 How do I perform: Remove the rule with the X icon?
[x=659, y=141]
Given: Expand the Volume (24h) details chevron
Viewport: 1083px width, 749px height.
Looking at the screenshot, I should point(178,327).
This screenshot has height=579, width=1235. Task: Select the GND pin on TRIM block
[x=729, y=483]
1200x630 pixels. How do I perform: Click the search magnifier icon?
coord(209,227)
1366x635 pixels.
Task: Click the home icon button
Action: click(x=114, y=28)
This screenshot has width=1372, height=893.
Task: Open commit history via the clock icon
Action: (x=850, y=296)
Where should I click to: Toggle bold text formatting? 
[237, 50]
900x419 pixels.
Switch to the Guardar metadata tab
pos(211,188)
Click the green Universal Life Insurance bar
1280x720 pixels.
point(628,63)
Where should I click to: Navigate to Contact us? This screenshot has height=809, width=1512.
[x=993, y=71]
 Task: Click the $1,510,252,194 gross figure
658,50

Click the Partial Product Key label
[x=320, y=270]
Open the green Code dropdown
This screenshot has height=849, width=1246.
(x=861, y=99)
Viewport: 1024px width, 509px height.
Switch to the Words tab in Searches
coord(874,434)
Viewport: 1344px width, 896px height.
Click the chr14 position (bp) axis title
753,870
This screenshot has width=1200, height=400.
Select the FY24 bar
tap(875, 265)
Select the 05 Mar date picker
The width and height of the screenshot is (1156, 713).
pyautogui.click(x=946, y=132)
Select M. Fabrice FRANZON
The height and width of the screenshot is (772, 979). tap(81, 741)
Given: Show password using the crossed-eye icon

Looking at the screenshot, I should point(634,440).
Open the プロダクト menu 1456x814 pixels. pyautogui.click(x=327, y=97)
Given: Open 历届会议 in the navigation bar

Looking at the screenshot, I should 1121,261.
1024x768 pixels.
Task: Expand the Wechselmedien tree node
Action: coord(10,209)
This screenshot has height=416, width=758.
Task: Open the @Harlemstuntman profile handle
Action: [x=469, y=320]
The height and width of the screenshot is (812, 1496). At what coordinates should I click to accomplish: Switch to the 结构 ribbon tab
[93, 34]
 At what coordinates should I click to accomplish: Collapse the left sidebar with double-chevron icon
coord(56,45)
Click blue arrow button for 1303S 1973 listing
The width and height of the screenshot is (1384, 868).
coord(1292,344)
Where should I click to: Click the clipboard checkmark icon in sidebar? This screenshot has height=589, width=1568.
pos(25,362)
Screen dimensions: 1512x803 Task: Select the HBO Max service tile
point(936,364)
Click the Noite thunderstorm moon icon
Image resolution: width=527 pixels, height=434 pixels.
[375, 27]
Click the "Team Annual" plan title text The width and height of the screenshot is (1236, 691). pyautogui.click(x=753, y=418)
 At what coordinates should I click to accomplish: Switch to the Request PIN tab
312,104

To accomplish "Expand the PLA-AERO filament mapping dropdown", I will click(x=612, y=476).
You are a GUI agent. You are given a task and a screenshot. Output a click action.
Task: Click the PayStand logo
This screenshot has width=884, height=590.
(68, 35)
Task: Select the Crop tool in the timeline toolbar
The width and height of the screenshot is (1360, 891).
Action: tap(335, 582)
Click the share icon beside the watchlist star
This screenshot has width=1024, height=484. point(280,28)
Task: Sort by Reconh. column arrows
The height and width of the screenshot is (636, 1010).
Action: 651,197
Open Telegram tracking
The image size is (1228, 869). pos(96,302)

_____

Repeat the lines from the line with "Click the green Universal Life Insurance bar" to the line with "coord(1292,344)", both included, without any change.

* _Result_
Click the green Universal Life Insurance bar
1280x720 pixels.
point(628,63)
Where should I click to: Navigate to Contact us? This screenshot has height=809, width=1512.
[x=993, y=71]
 Task: Click the $1,510,252,194 gross figure
658,50

Click the Partial Product Key label
[x=320, y=270]
Open the green Code dropdown
This screenshot has height=849, width=1246.
(x=861, y=99)
Viewport: 1024px width, 509px height.
Switch to the Words tab in Searches
coord(874,434)
Viewport: 1344px width, 896px height.
Click the chr14 position (bp) axis title
753,870
This screenshot has width=1200, height=400.
Select the FY24 bar
tap(875, 265)
Select the 05 Mar date picker
The width and height of the screenshot is (1156, 713).
pyautogui.click(x=946, y=132)
Select M. Fabrice FRANZON
The height and width of the screenshot is (772, 979). tap(81, 741)
Given: Show password using the crossed-eye icon

Looking at the screenshot, I should point(634,440).
Open the プロダクト menu 1456x814 pixels. pyautogui.click(x=327, y=97)
Given: Open 历届会议 in the navigation bar

Looking at the screenshot, I should 1121,261.
1024x768 pixels.
Task: Expand the Wechselmedien tree node
Action: coord(10,209)
This screenshot has height=416, width=758.
Task: Open the @Harlemstuntman profile handle
Action: [x=469, y=320]
The height and width of the screenshot is (812, 1496). At what coordinates should I click to accomplish: Switch to the 结构 ribbon tab
[93, 34]
 At what coordinates should I click to accomplish: Collapse the left sidebar with double-chevron icon
coord(56,45)
Click blue arrow button for 1303S 1973 listing
The width and height of the screenshot is (1384, 868).
coord(1292,344)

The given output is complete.